> Text shown
==========

Things to consider

People are starting to see the potential of property development, and it’s not surprising. After all, nothing beats making a great deal of money while utilising your creativity in the process.

If you’re one of the many people interested in getting into this ‘lucrative’ business, my advice is to slow down.

Although property developing and putting it up for sale or rent can be done by anyone, it doesn’t mean that everybody can be successful in it. It requires a lot of money, and if things go wrong, you may just find yourself buried in debt.

Aside from a huge capital, it takes skills and research (a lot of them too). It’s not as simple as buying a random property, making improvements to it, sell it, then you get your money. That’s just not how it works.

What makes property development a viable career for many is that one, it doesn’t require any particular type of qualification. Two, you can do it anytime you see fit, and it doesn’t even have to disrupt your full-time job (if you have one). And three, it’s very rewarding which is already a given.

Let’s say you’ve already done your research and there’s a property you’ve been eyeing on. Before you decide to take the plunge, think about the following considerations first.

Define your target market

This should be one of the first things you need to pay close attention to before everything else. Know your target market inside and out.

When you start considering areas where you want to start developing a property, think about who would want to buy in that area. Is the location ideal for:

  • Families?
  • Young professionals?
  • Students?
  • Retirees?
  • First-time home buyers?

All these groups have different needs. Defining your target market will establish how the whole development process goes. For example, it doesn’t make sense for you to buy and develop a property near busy roads if your target market are families. Obviously, it would be unsafe to do so.

Condition of the property

It goes without saying that you’re up to the challenge of renovating a property. But it doesn’t necessarily mean that you should jump straight away at every opportunity presented to you.

A survey done by a chartered surveyor will give you a better grasp of a property’s worth. A full structural survey is highly preferred compared to a basic one. After a thorough study of the property, ask yourself if it’s possible to do some of the repairs on your own.

For parts that need serious attention, get professionals to do the job. Again, with the power of research, get quotes from multiple contractors with the best ratings and recommendations. You’d want them to be trustworthy and be able to finish the task on time.

==========

> Exercise data
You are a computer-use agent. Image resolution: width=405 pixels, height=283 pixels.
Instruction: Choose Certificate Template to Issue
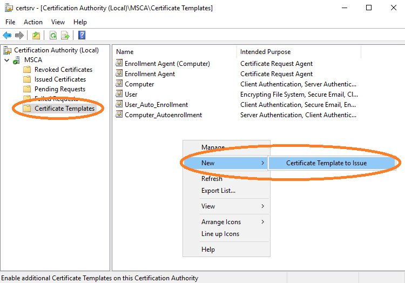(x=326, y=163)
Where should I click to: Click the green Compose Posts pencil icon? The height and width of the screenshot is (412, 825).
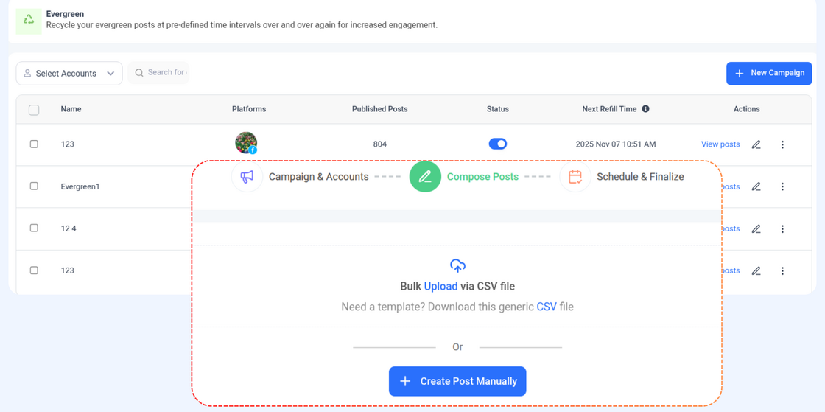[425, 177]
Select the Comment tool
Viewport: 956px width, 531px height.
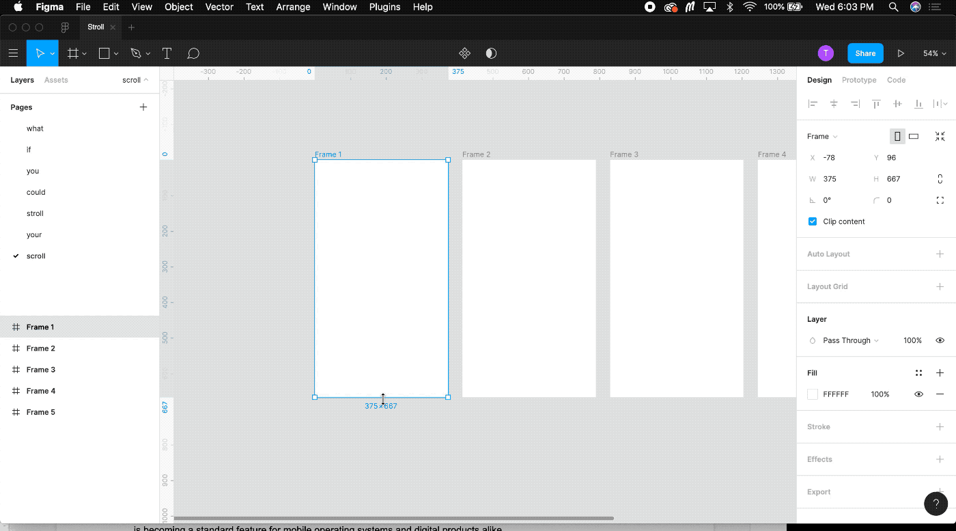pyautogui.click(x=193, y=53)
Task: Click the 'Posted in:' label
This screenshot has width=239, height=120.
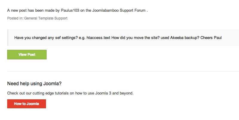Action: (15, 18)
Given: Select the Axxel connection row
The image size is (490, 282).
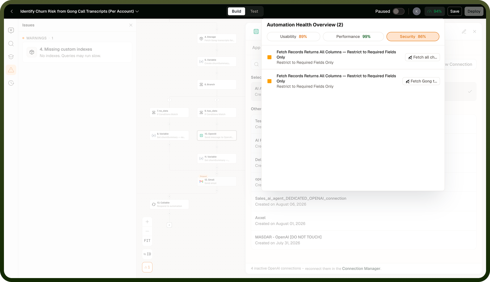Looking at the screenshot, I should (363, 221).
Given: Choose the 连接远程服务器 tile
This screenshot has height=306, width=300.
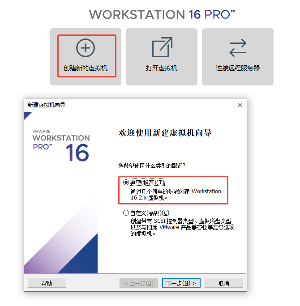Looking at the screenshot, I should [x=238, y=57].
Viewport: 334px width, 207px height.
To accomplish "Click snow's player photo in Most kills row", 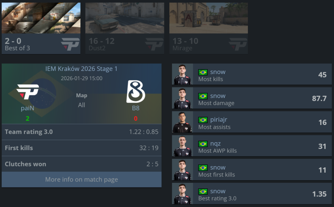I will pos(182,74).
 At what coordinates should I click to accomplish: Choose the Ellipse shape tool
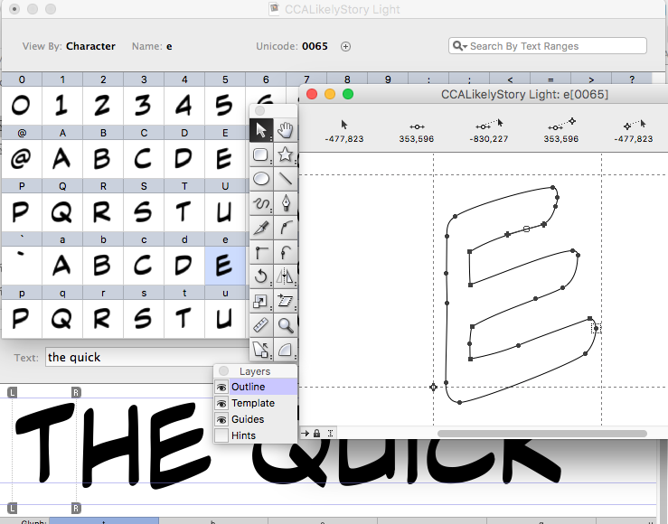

==========

> What you will do
Please continue the property development text from its final sentence onward.

> Response
Remember: Selling a house with defects is unsafe to live in. You can get yourself into serious trouble because of this so keep that in mind.

Safety

Most people do not want to live in a neighbourhood that’s unsafe.

The curb appeal of a property is a significant factor in this business. But at the same time, peace of mind is something that buyers will also consider before the purchase. You would not want to skip this part.

Since you already took the time to do your research about the area, extend it a bit further by asking local police departments. Crime rate statistics will also help in knowing if the area is safe and secure.

The best location

A common mistake in this industry is getting a property in an area that’s already well-established. You will most probably pay the highest price if you buy a property in the centre of the ‘best area.’ This would take a huge chunk away from your profit which you don’t want to happen for sure.

You need to have the skills to be able to spot an area that’s on the rise. Be one of the first people to buy early. This is where the greatest chance of making a healthy profit lies.

Ideally, you’d want to develop an area located on the outskirts of an established city.

Room for growth

Locations that are just starting to undergo gentrification are the perfect place to start your property development journey. The secret to success in this industry is to ‘buy low, then sell high.’ And these are the places where you’d be able to get properties at low prices.

Look for areas with employment opportunities. If you notice large corporations moving to the area, migration will follow. You would want to seize that chance right away. If there are schools that are being constructed, students will naturally follow as well.

Future developments like hospitals, banks, shopping centres, roads, and other amenities are just some of the signs that you have to look for.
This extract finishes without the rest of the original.